### GIVEN EXERCISE
Recast the lines as a Markdown table with the columns Row and Line, starting at the line that contains "Choose the Email text option" and stopping after the last line, with blank lines omitted and no pictures included.

### DATA TO PROCESS
start
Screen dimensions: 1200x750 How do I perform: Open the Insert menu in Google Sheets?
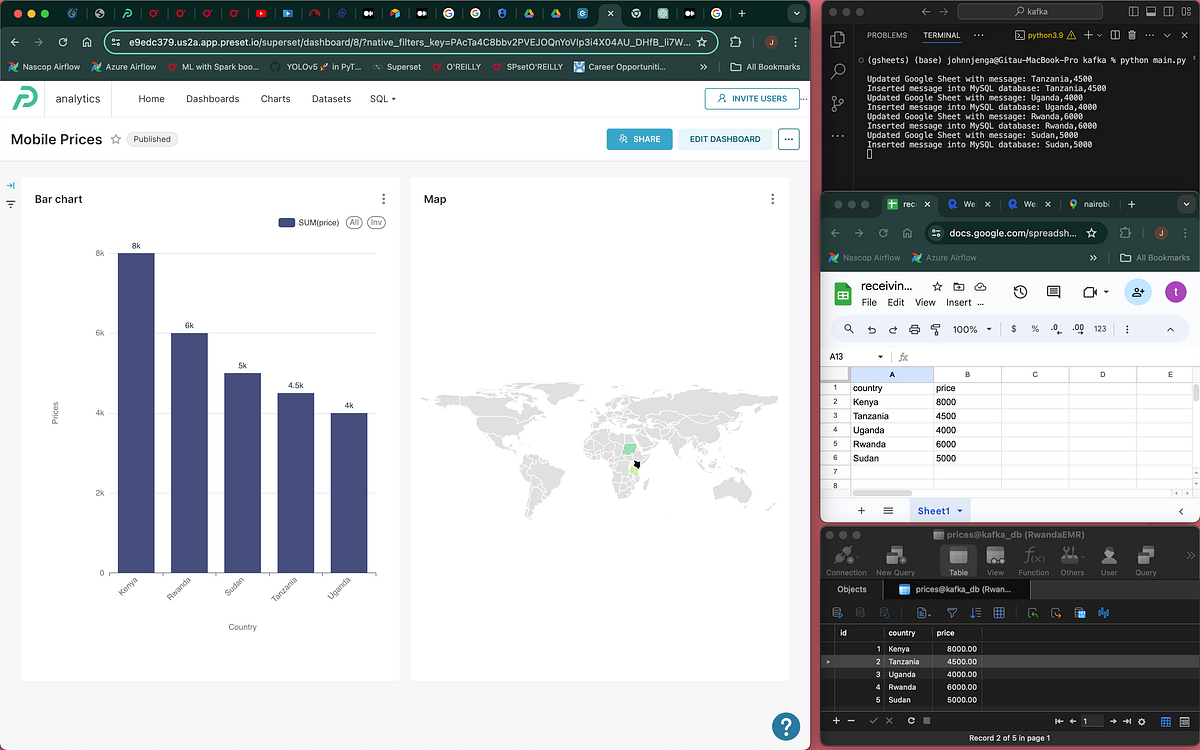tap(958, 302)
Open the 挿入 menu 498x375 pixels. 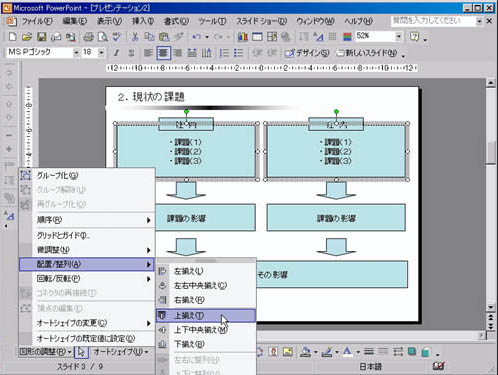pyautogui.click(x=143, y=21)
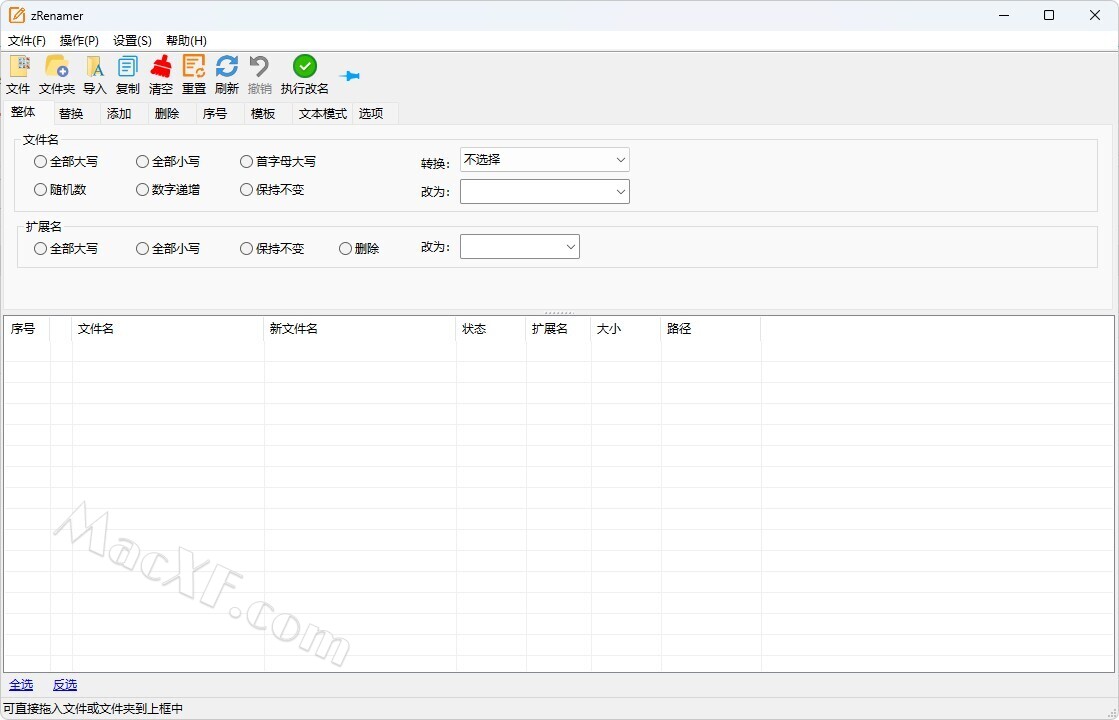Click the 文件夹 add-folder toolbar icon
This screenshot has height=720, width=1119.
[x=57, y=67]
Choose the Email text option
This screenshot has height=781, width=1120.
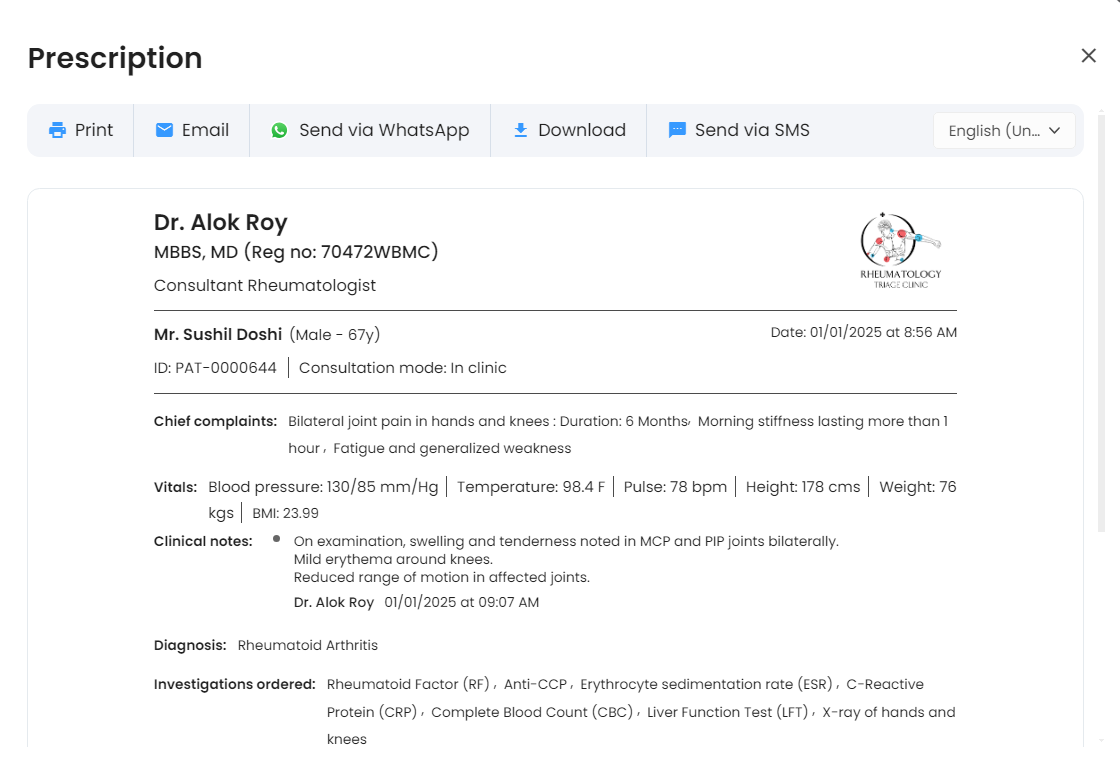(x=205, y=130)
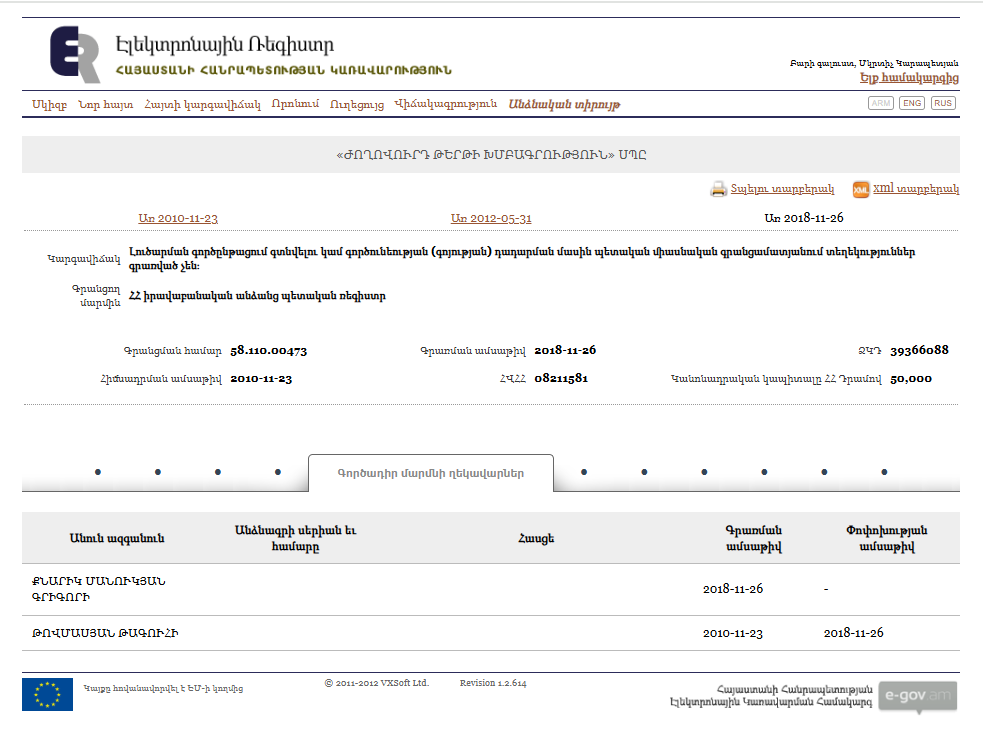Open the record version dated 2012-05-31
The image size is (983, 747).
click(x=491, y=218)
end
### CORRECT ANSWER
| Row | Line |
|---|---|
| 1 | Choose the Email text option |
| 2 | This screenshot has height=781, width=1120. |
| 3 | (x=205, y=130) |
| 4 | Open the record version dated 2012-05-31 |
| 5 | The image size is (983, 747). |
| 6 | click(x=491, y=218) |